The film follows foster kid Ricky Baker, a “bad egg,” who enjoys writing poems but also wants to be a gangster and/or drug dealer with his dog Tupac by his side. Aside from the spot-on characters and hilarious script, one of the most memorable aspects of the film is the incredible cinematography, filmed by talented cinematographer Lachlan Milne. Although the New Zealand’s scenery is one the most incredible backdrops in the world to shoot, a movie set in and around the jungle must have been an absolute bitch to film. MC caught up with Milne to find out how he did it, and whether it was fun being allowed to smash up a cop car.
Where was the majority of the film shot?
Most of the locations were along the west coast, within driving distance from Auckland CBD. All the alpine stuff and the car chase was at the central plateau of the North Island, around a very famous volcanic area that’s significant to the Maori population. The idea of the film is that they go out there for an undisclosed period of time and we really wanted to show seasonal and landscape change to show they were covering a lot of ground. There were a few days of aerial work around The Coromandel Range; using a helicopter is the best way to show the vastness. So much of the film takes place as they walk through different parts of New Zealand, but we wanted to give the audience a visual reprieve from being under the canopy of the forest all the time. Lots of our actors hiked in for hours to get to the different locations. In the film they’re isolated, so we couldn’t have roads and houses in the background.
Shooting in that terrain and in the snow must have been difficult?
It’s really tricky shooting in extreme weather conditions, the biggest challenge was the inconsistencies in the weather because we were in the middle of winter. We’d have to constantly update our schedules and locations based on what the weather was going to do. The snow scenes in the film, we pretty much shot all of that in one day because we turned up to shoot the chase scene and all of a sudden it was covered in snow. You just play the cards that you’re dealt and adapt.
I didn’t realise Taika Waititi (director) was actually the guy in the funeral scene giving the eulogy?
No-one really knew what to expect with that scene, because that part of the script was still being worked on when we went to shoot it. It’s based on an actual sermon that he’d been to; a funeral of a friend. The pastor did a similar version of what he says in the movie, to the point where everyone there was like, “what the fuck is with this guy?” It’s so inappropriate but was screaming to be put in the film. The hardest thing about shooting that scene was trying not to laugh. Taika’s got a really strong acting background, can write and direct. He’s the triple threat.
What’s your opinion on the Kiwi sense of humour? It isn’t something we get to see in movies all that often.

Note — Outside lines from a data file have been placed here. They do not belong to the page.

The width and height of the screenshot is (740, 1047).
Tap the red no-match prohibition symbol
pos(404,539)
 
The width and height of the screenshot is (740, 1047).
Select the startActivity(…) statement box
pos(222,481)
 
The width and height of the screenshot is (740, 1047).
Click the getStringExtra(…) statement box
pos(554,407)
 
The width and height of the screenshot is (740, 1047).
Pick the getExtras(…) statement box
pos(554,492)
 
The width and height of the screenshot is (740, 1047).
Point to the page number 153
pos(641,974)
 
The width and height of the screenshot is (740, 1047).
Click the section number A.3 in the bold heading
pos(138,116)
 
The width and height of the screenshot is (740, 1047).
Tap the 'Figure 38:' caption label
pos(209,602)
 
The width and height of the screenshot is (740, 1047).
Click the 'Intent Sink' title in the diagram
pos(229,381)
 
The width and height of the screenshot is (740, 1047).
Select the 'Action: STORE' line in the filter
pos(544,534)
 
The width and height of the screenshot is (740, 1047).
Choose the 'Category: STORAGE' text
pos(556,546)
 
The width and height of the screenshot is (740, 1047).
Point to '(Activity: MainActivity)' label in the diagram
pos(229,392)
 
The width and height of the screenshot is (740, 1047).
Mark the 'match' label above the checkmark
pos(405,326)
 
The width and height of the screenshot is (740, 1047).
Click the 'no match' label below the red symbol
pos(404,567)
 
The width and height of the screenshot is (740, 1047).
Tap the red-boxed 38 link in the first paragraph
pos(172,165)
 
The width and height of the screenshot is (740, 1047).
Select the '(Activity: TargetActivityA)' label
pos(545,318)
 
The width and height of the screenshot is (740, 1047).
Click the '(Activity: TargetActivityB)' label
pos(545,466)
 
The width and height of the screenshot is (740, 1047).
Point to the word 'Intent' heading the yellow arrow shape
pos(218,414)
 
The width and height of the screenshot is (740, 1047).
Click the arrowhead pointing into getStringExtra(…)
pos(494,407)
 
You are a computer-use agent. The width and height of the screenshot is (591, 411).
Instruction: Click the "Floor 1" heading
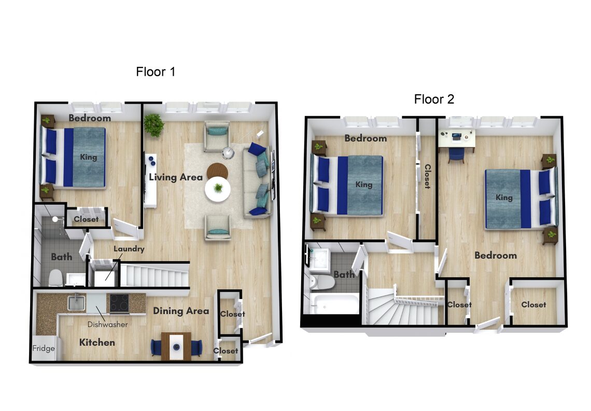(156, 72)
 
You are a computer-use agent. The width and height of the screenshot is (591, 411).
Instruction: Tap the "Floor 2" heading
(434, 99)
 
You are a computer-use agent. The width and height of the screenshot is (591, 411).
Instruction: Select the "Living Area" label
(176, 177)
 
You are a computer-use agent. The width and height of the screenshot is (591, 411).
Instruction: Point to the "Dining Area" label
(181, 311)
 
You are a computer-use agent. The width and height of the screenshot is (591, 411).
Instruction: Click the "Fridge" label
(44, 348)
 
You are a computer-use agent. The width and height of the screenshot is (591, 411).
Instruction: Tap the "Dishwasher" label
(107, 324)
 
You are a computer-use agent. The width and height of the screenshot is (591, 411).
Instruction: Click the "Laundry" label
(129, 249)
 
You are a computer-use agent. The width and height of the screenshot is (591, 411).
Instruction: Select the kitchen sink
(76, 303)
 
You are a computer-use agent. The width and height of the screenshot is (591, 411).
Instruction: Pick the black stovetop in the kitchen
(119, 303)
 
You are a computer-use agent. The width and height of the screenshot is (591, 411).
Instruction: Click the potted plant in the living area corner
(153, 125)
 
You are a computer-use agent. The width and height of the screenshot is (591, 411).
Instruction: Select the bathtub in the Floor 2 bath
(334, 304)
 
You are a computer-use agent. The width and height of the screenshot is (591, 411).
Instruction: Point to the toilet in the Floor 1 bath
(56, 278)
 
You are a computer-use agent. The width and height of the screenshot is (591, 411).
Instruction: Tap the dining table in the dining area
(176, 346)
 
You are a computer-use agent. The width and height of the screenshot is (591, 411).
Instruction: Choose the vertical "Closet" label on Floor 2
(428, 176)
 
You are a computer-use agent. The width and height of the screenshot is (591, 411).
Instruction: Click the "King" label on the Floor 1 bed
(88, 157)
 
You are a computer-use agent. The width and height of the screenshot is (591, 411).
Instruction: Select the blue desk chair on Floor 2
(456, 155)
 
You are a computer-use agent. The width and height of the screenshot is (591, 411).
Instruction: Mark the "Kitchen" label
(97, 343)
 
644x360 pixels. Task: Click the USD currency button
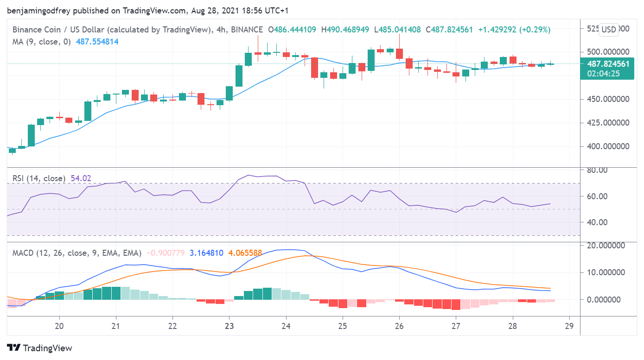[609, 30]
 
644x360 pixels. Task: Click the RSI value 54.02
[81, 178]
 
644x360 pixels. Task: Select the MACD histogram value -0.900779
[166, 253]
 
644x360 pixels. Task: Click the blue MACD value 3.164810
[206, 253]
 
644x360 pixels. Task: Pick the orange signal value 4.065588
[245, 253]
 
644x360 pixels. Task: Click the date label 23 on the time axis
[229, 325]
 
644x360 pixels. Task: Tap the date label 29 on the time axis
[570, 325]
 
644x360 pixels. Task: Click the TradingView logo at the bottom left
[39, 348]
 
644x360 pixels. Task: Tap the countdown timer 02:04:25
[603, 73]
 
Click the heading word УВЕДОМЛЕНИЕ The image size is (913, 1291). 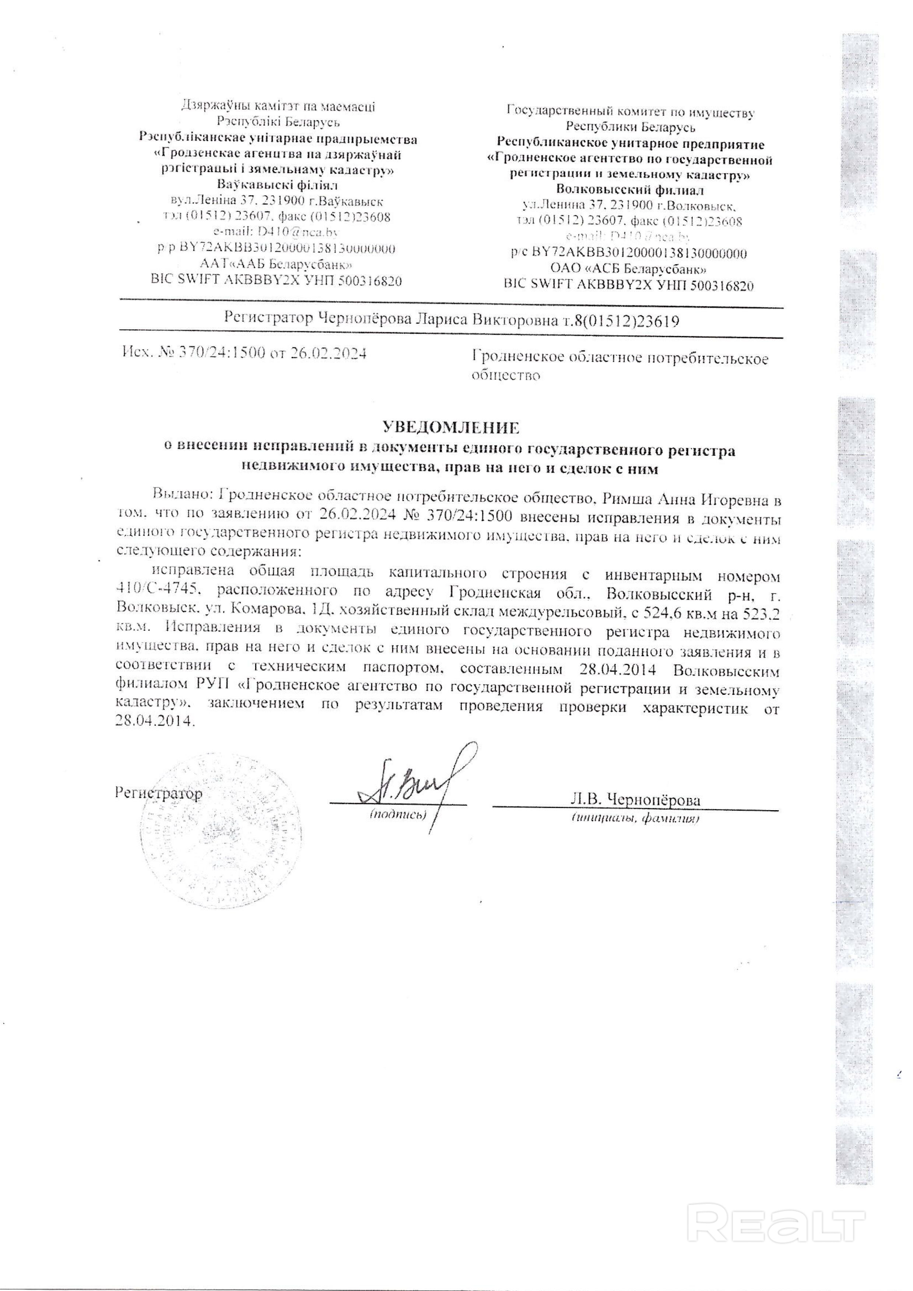tap(449, 428)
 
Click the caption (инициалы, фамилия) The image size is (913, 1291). tap(635, 818)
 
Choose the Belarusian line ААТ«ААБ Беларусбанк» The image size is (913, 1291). tap(276, 264)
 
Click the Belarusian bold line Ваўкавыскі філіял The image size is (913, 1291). tap(277, 185)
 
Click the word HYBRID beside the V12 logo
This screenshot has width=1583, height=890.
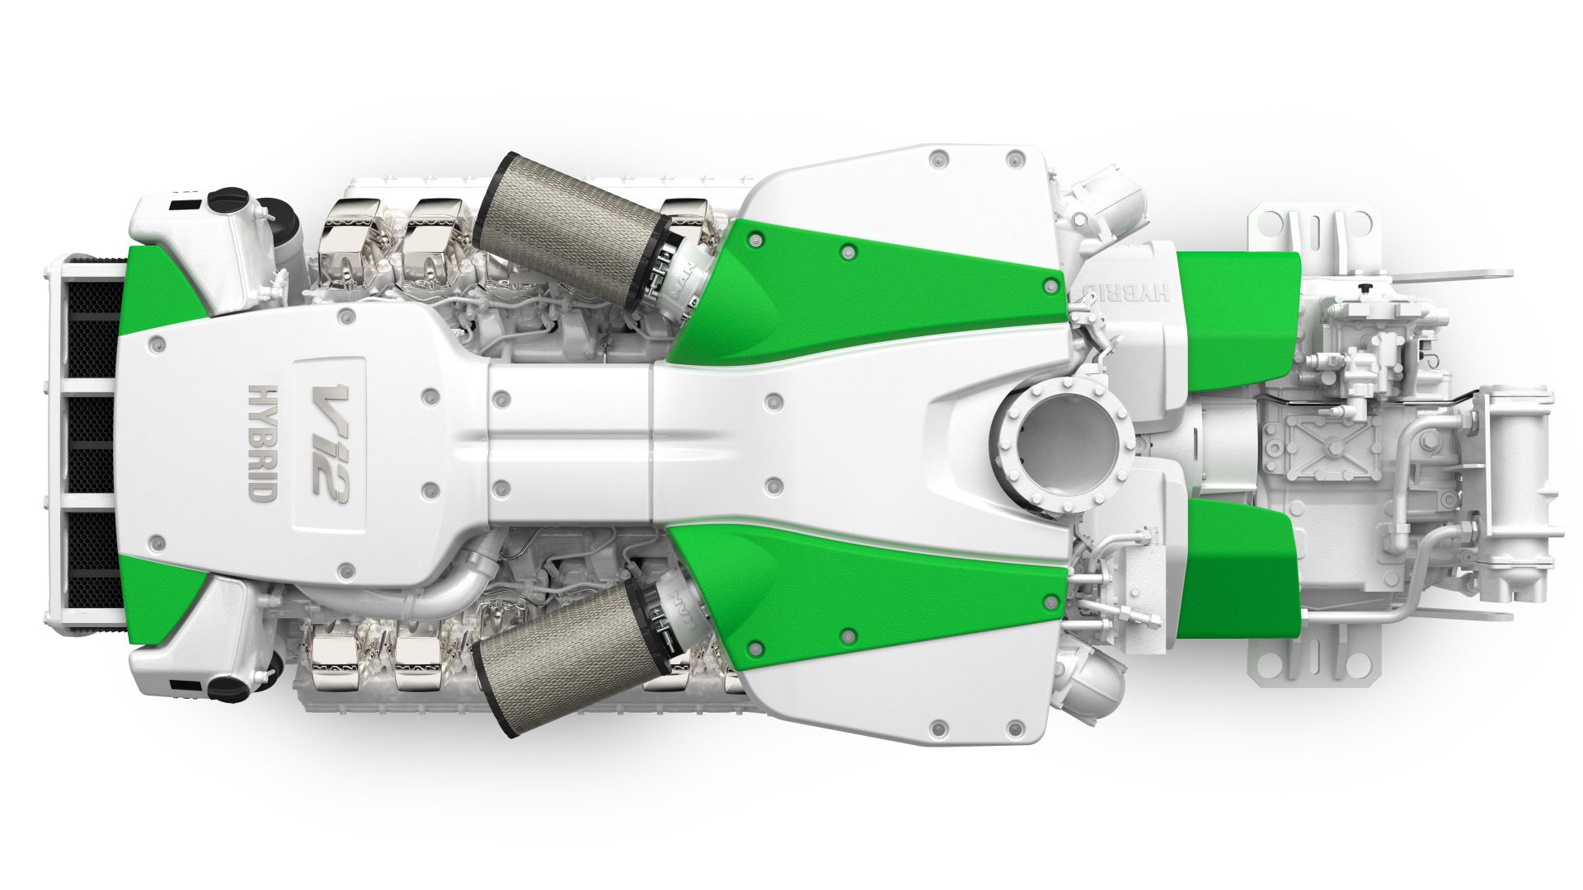click(262, 443)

It parallels Australia in a lot of different ways, there’s so much self-deprecation in how we identify ourselves in a comedic sense. I’ve got such a fondness for New Zealand, the people and their sense of humour, it’s incredibly endearing. I went to see the film at Sundance with essentially 1000 Americans, and thought, “Shit, there’s a lot of really specific Australian and New Zealand style comedy in this film, will it resonate with these people, will they get the irony?” But people were laughing and sad at all the points they should’ve been, which doesn’t come as much of a surprise now, it’s so cross-cultural.

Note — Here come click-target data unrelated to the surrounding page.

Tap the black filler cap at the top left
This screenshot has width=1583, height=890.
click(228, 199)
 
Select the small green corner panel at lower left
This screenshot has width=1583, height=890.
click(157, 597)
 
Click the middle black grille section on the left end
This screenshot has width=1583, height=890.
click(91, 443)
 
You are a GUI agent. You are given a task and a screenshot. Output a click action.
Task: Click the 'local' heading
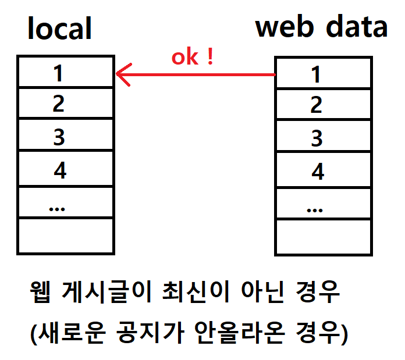(60, 28)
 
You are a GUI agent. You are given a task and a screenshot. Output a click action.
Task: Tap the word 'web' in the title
(285, 26)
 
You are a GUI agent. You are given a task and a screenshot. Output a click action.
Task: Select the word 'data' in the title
(357, 26)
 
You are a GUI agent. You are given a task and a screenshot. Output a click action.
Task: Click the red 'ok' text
(185, 57)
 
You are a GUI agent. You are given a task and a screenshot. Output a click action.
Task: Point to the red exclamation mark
(211, 56)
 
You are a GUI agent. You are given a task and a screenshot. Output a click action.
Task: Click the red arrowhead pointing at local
(124, 74)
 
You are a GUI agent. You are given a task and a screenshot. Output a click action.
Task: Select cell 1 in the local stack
(66, 72)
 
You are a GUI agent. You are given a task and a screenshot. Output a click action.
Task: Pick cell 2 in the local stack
(66, 103)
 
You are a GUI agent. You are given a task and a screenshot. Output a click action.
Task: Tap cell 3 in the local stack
(66, 134)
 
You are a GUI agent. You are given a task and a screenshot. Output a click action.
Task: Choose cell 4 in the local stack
(66, 169)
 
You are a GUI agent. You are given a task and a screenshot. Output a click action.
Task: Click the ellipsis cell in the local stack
(66, 202)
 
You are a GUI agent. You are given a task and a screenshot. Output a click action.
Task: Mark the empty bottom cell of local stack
(66, 236)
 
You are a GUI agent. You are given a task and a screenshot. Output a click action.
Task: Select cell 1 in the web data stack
(324, 73)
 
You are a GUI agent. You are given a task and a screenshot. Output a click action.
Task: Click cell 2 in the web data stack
(324, 104)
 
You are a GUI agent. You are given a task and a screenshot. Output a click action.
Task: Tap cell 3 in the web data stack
(324, 136)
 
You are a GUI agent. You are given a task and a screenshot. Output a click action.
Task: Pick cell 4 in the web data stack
(324, 170)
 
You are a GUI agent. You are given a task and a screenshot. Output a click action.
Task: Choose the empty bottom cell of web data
(324, 237)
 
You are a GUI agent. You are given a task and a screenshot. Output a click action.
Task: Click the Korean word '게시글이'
(106, 292)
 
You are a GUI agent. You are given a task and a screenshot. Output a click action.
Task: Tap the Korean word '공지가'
(150, 333)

People drew comparisons between the film and Wes Anderson’s Moonrise Kingdom, does that come as a surprise to you?
It wasn’t a deliberate aesthetic, but something that evolved. Taika and I watched a lot of older 70s and 80s New Zealand and Australian films, and the film was a real homage to the trailblazing filmmaking of that period. That’s why there are a few throwbacks to in-camera zooms, and some of the characters are loosely based on atypical characters you might see in those films. But the Wes Anderson thing, Taika and I were really interested in minimal coverage, less process orientated and more observational. I guess that can be said for some of Wes Anderson’s films too, but it’s interesting that a lot of people have said it.
The car scene at the end is very ‘Hollywood’ for a New Zealand film…

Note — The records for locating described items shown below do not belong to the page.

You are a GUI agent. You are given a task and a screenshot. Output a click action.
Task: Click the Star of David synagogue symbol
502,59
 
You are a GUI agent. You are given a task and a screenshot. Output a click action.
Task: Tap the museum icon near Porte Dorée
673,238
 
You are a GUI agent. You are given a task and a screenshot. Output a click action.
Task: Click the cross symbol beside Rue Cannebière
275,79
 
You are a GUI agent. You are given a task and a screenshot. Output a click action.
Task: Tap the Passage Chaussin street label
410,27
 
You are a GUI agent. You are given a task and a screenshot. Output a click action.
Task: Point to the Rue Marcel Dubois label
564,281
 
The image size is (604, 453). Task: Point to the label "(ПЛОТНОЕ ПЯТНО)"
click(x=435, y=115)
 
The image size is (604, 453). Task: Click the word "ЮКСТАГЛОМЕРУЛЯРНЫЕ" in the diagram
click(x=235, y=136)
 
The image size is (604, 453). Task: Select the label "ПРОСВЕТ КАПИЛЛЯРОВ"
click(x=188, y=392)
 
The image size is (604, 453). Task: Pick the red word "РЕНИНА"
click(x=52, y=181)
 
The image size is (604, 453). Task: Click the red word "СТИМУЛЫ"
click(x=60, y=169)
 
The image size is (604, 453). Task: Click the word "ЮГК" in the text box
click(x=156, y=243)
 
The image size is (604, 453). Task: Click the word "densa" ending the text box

It feels bigger than it should for a film like that right? We made an animatic, got a whole bunch of toy cars, tanks, helicopters and police cars and built this scene on the boardroom table to set up the sequence which I filmed on my 5D. We shot it in a little miniature scale so we could show the helicopter pilots, precision drivers and actors. We had five cameras going for a couple of days on it. The coordination and logistics of it were immense, I think there were forty moving parts and it’s all on film.
Was Ricky actually driving the car?
We built a hydraulic pod that went through to the accelerator and the brakes. There’s actually a guy driving in a crash helmet sitting in a cage above that was welded onto the back of the ute. Ricky is a twelve-year-old boy without a license. I think we’d all be in jail if he was driving the car.
The police car that gets completely smashed, was that in one take?
That was a once off, you have to get it because we couldn’t afford another car. When it works out, it’s like an overwhelming sense of relief. That was an extreme over the top, Hollywood style accident.